- Opening Delimiter -

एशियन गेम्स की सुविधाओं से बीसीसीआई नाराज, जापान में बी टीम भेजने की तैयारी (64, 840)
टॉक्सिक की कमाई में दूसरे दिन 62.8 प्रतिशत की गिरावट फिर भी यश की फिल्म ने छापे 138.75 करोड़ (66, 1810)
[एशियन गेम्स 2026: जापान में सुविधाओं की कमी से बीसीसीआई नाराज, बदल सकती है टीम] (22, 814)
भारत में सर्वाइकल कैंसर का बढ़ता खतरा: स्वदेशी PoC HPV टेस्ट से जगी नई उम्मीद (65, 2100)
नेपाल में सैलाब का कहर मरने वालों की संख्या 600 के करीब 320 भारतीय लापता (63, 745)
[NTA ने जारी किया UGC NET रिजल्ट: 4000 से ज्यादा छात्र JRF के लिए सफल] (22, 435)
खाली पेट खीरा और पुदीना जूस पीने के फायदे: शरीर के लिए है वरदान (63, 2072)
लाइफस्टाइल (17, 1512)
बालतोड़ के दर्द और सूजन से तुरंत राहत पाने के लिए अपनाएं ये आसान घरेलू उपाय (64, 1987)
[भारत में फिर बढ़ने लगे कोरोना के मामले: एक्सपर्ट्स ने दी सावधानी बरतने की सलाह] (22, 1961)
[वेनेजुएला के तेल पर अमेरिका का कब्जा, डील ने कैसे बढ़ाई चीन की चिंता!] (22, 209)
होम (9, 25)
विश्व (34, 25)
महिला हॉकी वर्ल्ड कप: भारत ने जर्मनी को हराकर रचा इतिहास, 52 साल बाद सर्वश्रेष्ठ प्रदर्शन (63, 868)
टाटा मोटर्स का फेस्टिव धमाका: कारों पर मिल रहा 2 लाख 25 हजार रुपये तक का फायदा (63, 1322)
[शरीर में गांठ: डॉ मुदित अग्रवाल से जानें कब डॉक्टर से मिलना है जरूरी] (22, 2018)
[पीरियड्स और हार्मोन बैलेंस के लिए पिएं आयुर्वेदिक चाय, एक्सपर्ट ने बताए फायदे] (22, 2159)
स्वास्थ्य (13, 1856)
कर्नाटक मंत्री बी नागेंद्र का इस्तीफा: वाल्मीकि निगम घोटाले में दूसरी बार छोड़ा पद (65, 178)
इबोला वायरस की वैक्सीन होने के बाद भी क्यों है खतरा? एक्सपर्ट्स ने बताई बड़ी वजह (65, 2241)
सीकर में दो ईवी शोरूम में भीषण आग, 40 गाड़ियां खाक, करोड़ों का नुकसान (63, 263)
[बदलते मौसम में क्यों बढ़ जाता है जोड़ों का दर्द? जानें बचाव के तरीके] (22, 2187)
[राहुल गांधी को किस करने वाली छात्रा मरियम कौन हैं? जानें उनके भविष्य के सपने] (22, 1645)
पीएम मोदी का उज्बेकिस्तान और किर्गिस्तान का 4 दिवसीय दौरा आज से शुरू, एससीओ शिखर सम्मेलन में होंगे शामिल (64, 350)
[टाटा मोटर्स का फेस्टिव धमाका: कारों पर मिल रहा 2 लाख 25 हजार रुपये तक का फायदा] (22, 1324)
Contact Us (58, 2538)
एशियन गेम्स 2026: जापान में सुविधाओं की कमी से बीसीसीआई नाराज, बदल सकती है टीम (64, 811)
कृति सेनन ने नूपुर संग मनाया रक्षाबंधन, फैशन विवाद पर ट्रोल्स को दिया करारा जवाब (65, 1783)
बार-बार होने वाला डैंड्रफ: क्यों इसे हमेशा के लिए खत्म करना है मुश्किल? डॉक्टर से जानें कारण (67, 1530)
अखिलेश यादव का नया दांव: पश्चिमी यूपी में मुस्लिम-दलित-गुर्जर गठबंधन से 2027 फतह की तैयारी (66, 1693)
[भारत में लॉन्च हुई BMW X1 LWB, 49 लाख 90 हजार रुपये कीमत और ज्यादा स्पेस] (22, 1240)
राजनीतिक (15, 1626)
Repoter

- Closing Delimiter -

**Task instructions**
Return only the lines from the beginning of the material up to and including the line with "[शरीर में गांठ: डॉ", exactly as written.

**Answer for this exercise**
एशियन गेम्स की सुविधाओं से बीसीसीआई नाराज, जापान में बी टीम भेजने की तैयारी (64, 840)
टॉक्सिक की कमाई में दूसरे दिन 62.8 प्रतिशत की गिरावट फिर भी यश की फिल्म ने छापे 138.75 करोड़ (66, 1810)
[एशियन गेम्स 2026: जापान में सुविधाओं की कमी से बीसीसीआई नाराज, बदल सकती है टीम] (22, 814)
भारत में सर्वाइकल कैंसर का बढ़ता खतरा: स्वदेशी PoC HPV टेस्ट से जगी नई उम्मीद (65, 2100)
नेपाल में सैलाब का कहर मरने वालों की संख्या 600 के करीब 320 भारतीय लापता (63, 745)
[NTA ने जारी किया UGC NET रिजल्ट: 4000 से ज्यादा छात्र JRF के लिए सफल] (22, 435)
खाली पेट खीरा और पुदीना जूस पीने के फायदे: शरीर के लिए है वरदान (63, 2072)
लाइफस्टाइल (17, 1512)
बालतोड़ के दर्द और सूजन से तुरंत राहत पाने के लिए अपनाएं ये आसान घरेलू उपाय (64, 1987)
[भारत में फिर बढ़ने लगे कोरोना के मामले: एक्सपर्ट्स ने दी सावधानी बरतने की सलाह] (22, 1961)
[वेनेजुएला के तेल पर अमेरिका का कब्जा, डील ने कैसे बढ़ाई चीन की चिंता!] (22, 209)
होम (9, 25)
विश्व (34, 25)
महिला हॉकी वर्ल्ड कप: भारत ने जर्मनी को हराकर रचा इतिहास, 52 साल बाद सर्वश्रेष्ठ प्रदर्शन (63, 868)
टाटा मोटर्स का फेस्टिव धमाका: कारों पर मिल रहा 2 लाख 25 हजार रुपये तक का फायदा (63, 1322)
[शरीर में गांठ: डॉ मुदित अग्रवाल से जानें कब डॉक्टर से मिलना है जरूरी] (22, 2018)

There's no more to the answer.